WORK INSTRUCTION — Across the listing below, how many lines contain the string "Toggle"? Only the number is needed.
[[ ENTRIES SUPPLIED, beginning ]]
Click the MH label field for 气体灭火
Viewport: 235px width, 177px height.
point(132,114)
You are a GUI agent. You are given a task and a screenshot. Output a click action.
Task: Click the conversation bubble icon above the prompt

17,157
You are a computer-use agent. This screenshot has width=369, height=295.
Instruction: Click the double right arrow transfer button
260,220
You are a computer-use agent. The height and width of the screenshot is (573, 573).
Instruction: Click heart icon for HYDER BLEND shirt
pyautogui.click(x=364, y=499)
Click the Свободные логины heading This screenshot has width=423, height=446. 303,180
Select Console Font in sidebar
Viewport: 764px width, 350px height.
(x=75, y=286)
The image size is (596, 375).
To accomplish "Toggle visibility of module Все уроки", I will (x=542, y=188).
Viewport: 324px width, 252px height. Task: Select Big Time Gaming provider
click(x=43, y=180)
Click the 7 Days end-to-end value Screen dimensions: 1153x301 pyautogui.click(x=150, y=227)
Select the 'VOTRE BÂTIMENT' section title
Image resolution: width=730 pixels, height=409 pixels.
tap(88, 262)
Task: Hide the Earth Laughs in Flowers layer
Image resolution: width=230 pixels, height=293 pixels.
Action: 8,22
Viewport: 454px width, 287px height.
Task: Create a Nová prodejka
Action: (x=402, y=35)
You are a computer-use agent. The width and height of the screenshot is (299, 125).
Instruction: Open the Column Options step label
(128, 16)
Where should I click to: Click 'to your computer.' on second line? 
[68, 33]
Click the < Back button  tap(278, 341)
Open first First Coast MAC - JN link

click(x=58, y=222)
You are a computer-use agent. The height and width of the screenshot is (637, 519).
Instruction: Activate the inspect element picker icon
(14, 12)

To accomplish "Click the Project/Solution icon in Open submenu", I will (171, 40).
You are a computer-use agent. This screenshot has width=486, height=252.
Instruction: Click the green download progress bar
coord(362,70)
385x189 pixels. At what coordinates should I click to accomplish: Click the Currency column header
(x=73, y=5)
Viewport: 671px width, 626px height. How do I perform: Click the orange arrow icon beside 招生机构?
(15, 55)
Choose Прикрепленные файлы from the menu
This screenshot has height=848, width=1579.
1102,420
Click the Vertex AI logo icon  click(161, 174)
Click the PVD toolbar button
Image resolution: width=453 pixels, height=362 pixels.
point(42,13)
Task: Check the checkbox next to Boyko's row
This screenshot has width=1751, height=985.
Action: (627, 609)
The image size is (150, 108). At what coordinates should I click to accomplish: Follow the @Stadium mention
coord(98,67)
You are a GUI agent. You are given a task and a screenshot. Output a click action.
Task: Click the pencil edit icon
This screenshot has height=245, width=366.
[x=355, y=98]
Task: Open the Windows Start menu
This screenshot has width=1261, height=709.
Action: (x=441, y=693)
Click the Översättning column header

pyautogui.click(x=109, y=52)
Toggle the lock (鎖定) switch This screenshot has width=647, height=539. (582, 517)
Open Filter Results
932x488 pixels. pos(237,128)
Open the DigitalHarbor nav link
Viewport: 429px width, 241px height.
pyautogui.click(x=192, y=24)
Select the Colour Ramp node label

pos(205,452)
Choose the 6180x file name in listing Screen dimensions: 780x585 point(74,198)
[[ ENTRIES SUPPLIED, end ]]
ANSWER TO THIS PROBLEM — 2